**Aim**. Could you format the lines of these records as a numbered list, skipping the blank lines and leaving out the pictures?

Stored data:
_ _ _ _ _

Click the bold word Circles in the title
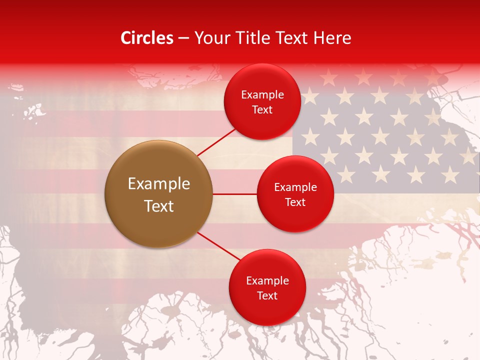pyautogui.click(x=146, y=38)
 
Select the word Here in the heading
pyautogui.click(x=332, y=38)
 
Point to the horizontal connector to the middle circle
pyautogui.click(x=234, y=194)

_ _ _ _ _

**Output of the exercise**.
1. Click the bold word Circles in the title
2. pyautogui.click(x=146, y=38)
3. Select the word Here in the heading
4. pyautogui.click(x=332, y=38)
5. Point to the horizontal connector to the middle circle
6. pyautogui.click(x=234, y=194)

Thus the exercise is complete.